▶ **Source passage**:
The supporters put time and passion into their displays. It’s a photographer’s job to do them justice.

My name is Max Aquino, one of the photographers for Sounder at Heart. Over this upcoming season, I will be writing a series of articles covering a variety of soccer photography topics, such as game day preparation, photo technique, favorite photos from the game, stories from the sideline, and anything else that you may find interesting. Feel free to add suggestions in the comments. Today, I talk a bit about shooting tifo displays and tell my story from opening day.

The supporters spend countless hours designing, sewing, and painting their tifo displays. As such, it’s important for photographers to find a way to do them justice. When it comes to photographing tifo displays, there are several different locations to pick from. As with most other aspects of positioning in sports photography, each comes with its own advantages and disadvantages.

Midfield: Shooting from the midfield allows photographers to get the starting eleven photo while still getting a photo of the display. In addition, it’s a useful spot to include players in the photo and occasionally catch player reactions to the artwork. If there is wording on the lower overhead (the banner covering the lower section), however, it is usually difficult to read from this angle. This location is best for displays with “banner” (straight up and down) text or where the majority of the text and detail is on the curtain.

Midfield allows you to include players and is great for banner text or displays featuring the curtain.
Max Aquino / Sounder at Heart

North end goal line: This spot is more “straight on” and also provides an on-field perspective of the display; it lets the audience see what the players see as they step on the field. In addition, it provides a larger “feel” to the photo, which is appropriate for a display covering six entire sections of the stadium. Any text on the lower overhead, however, can be difficult to read due to the angle.

The North end goal line is great for displays featuring the curtain
Max Aquino / Sounder at Heart

The Hawk’s Nest: This is the “classic” spot, as it is possible to photograph the entire Brougham end and makes it easy to read any text or catch minute detail. The only real downside to this spot is it’s not a very unique angle and often makes the display appear smaller than shooting from field level.

The Hawk’s Nest gives the classic look and makes displays easy to read
Max Aquino / Sounder at Heart

300 level, Northwest corner: For “full Brougham end” displays, this spot makes it possible to shoot the entire display from an indirect angle. If the opposition brings a display, this spot is also great for photographing that one as well. Once again, however, since it’s from above, it can make the display feel distant and smaller than field level. Another great part of this spot is that people don’t need special access: anybody with a basic camera can get a good photo from this angle.

The 300 level is great for “entire end” displays
Max Aquino Photography

The Emerald City Supporters, along with supporter groups worldwide, are very secretive when it comes to planning, designing, and painting their displays. Letting the information leak in advance not only ruins the surprise, it gives opposing supporter groups an opportunity to preemptively respond. As such, it can be difficult to determine the best photo location in advance. Because my photos have been used by the Emerald City Supporters on their website (it doesn’t hurt that I’m an ECS member and have helped paint several displays), they’re usually comfortable telling me the general size of the display and where the majority of the detail will be.

▶ **Exercise details**:
From the passage on photographing tifo displays, reproduce word for word the portion starting at "The supporters spend" and ending at "advantages and disadvantages.". Rely only on the text above.

Dataset records
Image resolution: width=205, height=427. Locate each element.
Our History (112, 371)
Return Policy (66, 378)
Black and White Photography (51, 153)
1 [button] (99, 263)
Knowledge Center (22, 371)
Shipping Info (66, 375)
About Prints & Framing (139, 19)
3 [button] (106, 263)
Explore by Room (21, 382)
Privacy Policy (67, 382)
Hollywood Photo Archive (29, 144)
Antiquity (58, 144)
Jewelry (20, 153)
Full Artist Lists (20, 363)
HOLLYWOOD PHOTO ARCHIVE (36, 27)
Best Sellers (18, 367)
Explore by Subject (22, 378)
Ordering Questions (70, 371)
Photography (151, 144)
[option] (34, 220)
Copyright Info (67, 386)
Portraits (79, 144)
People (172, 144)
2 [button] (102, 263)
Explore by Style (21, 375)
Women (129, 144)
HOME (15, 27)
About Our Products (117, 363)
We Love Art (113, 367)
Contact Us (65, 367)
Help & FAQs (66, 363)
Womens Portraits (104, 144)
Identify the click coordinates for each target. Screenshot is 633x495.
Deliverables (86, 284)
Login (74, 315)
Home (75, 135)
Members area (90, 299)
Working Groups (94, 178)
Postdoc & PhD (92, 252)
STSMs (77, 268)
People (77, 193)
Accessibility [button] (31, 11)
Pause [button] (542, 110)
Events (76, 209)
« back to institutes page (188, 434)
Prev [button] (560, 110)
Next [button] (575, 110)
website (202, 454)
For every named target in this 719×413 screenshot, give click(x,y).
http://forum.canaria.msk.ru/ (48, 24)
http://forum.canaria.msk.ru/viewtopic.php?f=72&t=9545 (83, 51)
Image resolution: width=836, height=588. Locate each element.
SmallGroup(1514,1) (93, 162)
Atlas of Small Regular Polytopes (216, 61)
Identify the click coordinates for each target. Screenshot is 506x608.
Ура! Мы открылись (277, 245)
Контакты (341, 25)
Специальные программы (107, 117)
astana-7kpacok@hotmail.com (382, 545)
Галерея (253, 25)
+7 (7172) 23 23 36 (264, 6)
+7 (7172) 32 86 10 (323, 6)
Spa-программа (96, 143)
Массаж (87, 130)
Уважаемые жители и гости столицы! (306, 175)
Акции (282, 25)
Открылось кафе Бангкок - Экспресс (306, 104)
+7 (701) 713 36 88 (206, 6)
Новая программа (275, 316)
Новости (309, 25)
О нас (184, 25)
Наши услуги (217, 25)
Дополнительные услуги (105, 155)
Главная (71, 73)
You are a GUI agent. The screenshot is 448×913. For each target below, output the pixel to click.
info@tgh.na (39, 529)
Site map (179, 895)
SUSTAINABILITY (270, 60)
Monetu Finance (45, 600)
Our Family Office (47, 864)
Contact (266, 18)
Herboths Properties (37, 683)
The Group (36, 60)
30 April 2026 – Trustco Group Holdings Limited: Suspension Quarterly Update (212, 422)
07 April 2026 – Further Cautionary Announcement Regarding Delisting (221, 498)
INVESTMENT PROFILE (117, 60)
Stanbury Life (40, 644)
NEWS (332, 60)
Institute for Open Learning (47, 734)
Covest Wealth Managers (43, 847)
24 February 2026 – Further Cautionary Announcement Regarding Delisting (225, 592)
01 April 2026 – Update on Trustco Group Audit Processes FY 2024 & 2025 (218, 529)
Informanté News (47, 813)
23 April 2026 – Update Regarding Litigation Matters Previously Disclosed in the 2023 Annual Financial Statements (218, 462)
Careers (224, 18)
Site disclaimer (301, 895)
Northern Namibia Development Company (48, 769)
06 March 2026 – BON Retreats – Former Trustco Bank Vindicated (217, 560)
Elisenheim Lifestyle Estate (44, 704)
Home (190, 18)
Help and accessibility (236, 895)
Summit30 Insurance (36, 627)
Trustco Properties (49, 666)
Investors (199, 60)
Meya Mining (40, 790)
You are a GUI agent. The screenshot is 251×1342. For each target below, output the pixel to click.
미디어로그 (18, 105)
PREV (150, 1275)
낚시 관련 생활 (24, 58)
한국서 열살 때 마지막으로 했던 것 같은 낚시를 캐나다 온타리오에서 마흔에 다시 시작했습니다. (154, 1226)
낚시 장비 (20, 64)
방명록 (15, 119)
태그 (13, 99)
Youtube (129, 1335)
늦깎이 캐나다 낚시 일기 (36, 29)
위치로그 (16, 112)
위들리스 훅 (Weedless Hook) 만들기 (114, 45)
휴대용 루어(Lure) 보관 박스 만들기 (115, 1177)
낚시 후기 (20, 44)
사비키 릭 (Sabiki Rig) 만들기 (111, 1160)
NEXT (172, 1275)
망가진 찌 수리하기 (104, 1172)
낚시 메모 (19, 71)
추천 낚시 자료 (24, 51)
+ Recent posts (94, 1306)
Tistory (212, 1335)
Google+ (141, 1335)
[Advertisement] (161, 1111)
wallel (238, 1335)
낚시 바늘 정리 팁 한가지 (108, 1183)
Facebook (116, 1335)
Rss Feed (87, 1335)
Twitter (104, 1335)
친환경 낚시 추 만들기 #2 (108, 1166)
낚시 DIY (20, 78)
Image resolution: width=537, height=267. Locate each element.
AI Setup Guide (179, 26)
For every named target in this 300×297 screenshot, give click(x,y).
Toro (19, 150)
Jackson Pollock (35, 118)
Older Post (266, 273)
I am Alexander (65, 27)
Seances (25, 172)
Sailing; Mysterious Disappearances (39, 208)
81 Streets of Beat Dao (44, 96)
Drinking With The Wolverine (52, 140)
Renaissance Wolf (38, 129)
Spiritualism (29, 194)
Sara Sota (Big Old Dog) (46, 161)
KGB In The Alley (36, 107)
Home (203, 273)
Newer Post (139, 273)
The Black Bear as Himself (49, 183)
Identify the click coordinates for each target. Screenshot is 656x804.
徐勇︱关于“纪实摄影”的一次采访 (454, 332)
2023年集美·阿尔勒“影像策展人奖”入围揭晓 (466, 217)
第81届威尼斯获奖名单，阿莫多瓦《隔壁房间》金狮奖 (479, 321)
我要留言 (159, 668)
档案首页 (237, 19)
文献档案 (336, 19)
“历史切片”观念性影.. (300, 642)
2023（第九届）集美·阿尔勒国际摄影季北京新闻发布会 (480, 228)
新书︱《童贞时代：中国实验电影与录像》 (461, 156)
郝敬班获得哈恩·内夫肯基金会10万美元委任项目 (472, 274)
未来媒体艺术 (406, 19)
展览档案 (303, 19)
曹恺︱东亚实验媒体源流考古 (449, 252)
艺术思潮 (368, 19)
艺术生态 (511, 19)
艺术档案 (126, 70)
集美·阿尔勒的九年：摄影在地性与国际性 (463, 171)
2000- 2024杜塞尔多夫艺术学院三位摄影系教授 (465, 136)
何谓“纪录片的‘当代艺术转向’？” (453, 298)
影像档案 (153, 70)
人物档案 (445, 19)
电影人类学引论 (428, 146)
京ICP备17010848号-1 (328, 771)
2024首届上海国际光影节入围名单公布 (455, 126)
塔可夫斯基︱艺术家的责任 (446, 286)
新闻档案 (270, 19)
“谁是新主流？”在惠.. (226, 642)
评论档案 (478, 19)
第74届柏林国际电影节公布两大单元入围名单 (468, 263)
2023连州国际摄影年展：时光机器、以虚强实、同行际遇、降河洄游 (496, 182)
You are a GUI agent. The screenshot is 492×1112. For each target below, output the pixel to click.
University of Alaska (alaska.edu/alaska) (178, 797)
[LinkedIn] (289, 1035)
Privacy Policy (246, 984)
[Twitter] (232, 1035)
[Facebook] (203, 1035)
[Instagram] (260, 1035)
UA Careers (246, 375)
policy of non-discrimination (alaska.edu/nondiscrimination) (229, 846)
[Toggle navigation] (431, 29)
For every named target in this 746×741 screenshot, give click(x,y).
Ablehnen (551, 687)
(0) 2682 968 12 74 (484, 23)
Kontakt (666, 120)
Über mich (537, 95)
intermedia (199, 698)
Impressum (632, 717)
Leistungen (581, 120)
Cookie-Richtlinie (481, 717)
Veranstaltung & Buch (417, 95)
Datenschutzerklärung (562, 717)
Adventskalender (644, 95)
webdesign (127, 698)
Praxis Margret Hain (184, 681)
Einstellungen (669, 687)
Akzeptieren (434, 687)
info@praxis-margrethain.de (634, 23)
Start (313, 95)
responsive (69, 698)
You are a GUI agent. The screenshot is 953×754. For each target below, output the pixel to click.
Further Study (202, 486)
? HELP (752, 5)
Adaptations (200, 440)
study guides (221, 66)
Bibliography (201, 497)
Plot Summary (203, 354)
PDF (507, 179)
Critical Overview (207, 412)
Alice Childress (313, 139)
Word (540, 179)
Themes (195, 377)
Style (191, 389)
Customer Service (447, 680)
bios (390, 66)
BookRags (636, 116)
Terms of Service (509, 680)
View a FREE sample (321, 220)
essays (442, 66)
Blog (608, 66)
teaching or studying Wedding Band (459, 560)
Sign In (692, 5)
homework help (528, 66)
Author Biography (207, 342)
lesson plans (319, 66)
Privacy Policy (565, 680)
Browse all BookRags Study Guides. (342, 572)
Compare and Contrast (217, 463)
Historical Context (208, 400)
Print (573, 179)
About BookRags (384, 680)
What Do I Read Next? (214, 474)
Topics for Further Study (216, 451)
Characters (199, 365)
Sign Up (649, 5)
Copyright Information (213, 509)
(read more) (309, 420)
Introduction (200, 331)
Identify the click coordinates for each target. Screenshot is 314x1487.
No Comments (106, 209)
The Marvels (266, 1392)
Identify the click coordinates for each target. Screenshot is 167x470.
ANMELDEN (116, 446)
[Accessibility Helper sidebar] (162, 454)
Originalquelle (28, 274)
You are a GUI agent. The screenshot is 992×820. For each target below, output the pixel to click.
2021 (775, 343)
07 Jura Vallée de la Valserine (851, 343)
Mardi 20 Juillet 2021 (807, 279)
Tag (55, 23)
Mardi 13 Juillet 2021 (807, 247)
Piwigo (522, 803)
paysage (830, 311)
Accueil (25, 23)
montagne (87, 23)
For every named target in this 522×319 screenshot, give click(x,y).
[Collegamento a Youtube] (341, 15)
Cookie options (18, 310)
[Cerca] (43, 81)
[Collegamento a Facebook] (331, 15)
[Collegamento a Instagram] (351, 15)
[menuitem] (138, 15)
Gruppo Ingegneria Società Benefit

▶ **Right answer**:
The supporters spend countless hours designing, sewing, and painting their tifo displays. As such, it’s important for photographers to find a way to do them justice. When it comes to photographing tifo displays, there are several different locations to pick from. As with most other aspects of positioning in sports photography, each comes with its own advantages and disadvantages.